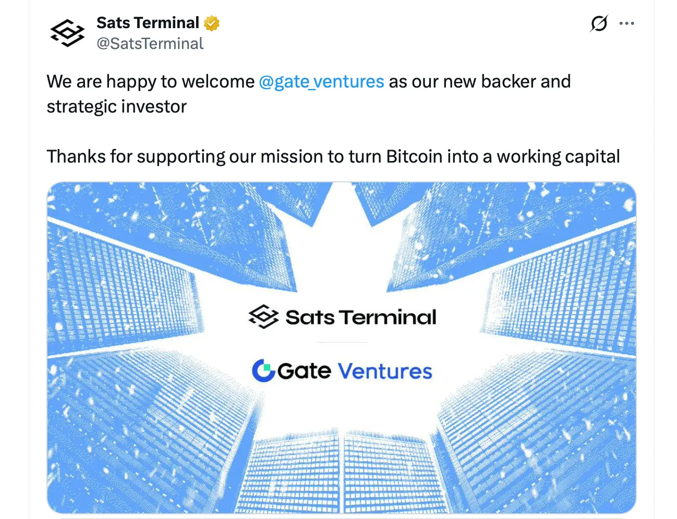The image size is (677, 519).
Task: Click the slashed-circle Grok button top right
Action: (x=598, y=23)
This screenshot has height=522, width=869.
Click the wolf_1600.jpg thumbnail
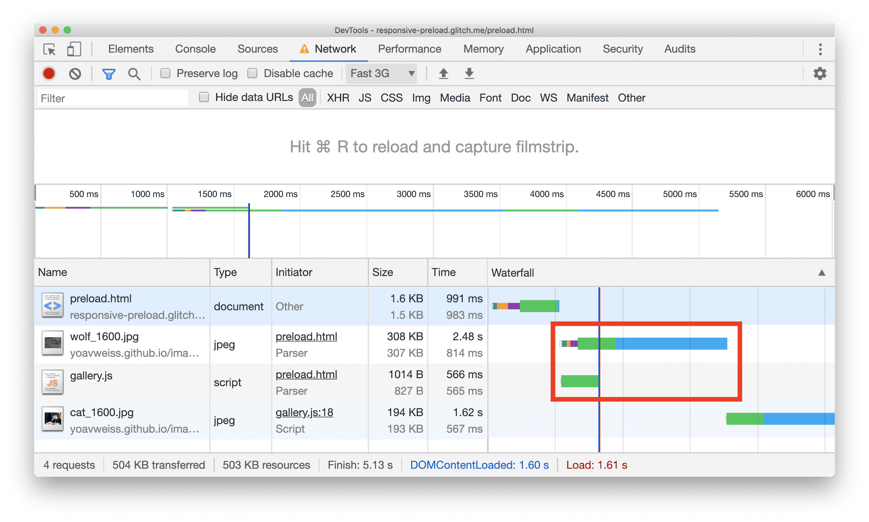[52, 343]
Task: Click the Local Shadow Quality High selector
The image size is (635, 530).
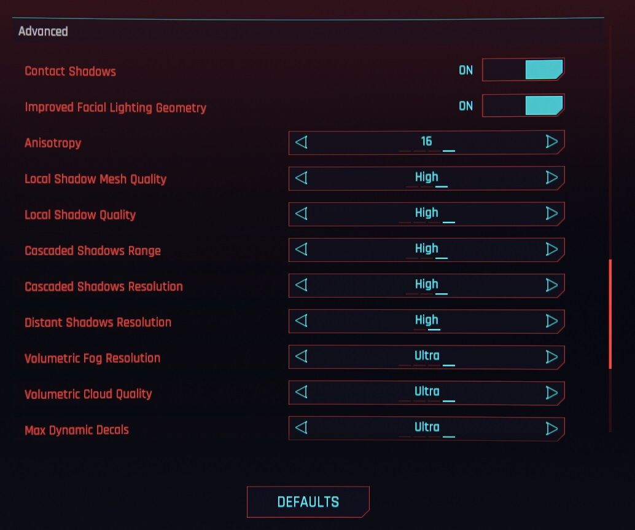Action: (426, 214)
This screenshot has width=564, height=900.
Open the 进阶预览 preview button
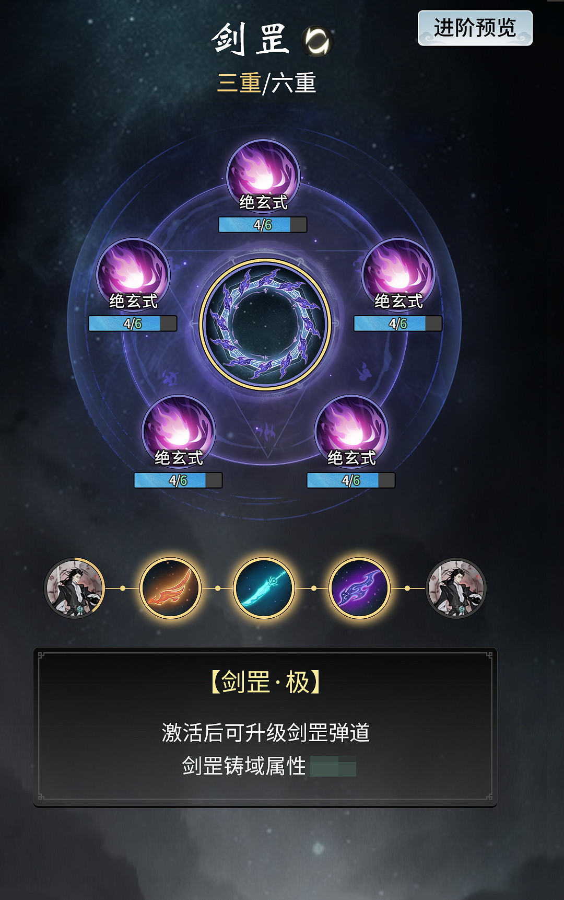(x=475, y=28)
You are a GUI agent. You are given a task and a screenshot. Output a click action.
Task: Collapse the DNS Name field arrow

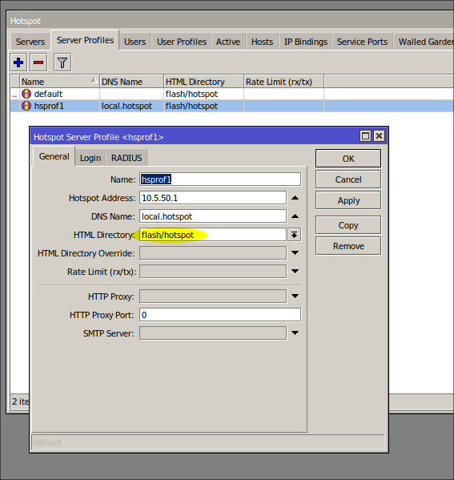[295, 216]
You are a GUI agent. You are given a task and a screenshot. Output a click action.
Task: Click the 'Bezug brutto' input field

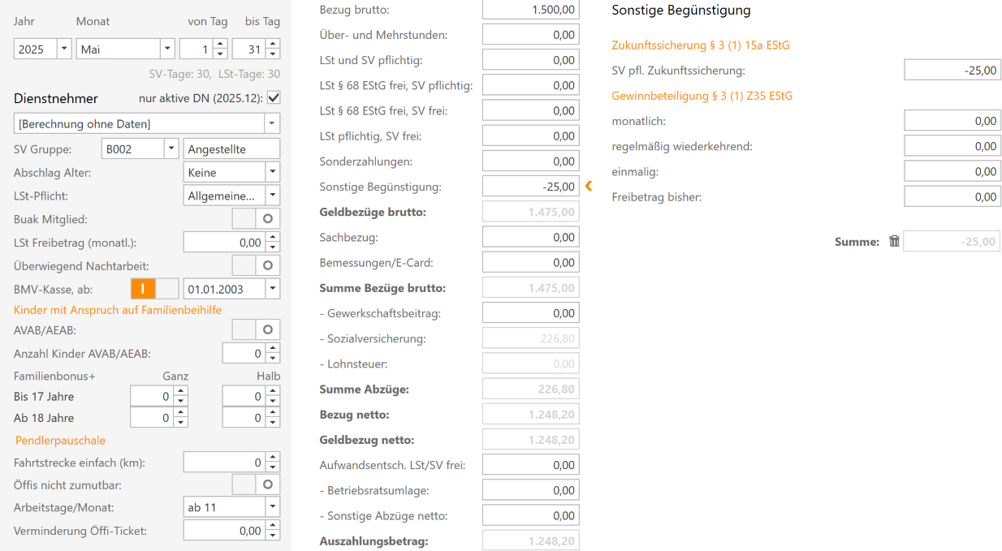530,10
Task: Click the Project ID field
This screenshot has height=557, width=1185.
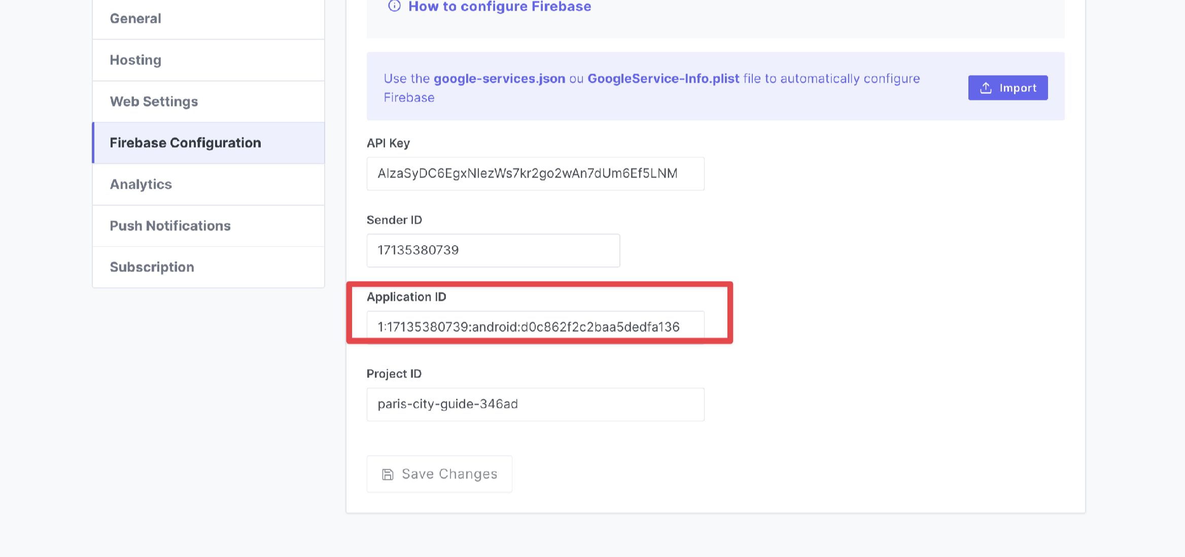Action: coord(536,404)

◆ ◆ ◆ ◆ ◆ ◆ ◆

Task details >> Print exactly the lines between the line containing "Open the 进阶预览 preview button" and the last line of the entries above, including both, and nothing besides; skip the pictures.

Output of the task >>
Open the 进阶预览 preview button
(x=475, y=28)
You are a GUI agent. You are given a task and a screenshot. Output a click action.
Task: Collapse the DNS Name field arrow

[295, 216]
You are a GUI agent. You are given a task and a screenshot. Output a click action.
Task: Click the 'Bezug brutto' input field

530,10
Task: Click the Project ID field
This screenshot has height=557, width=1185.
Action: coord(536,404)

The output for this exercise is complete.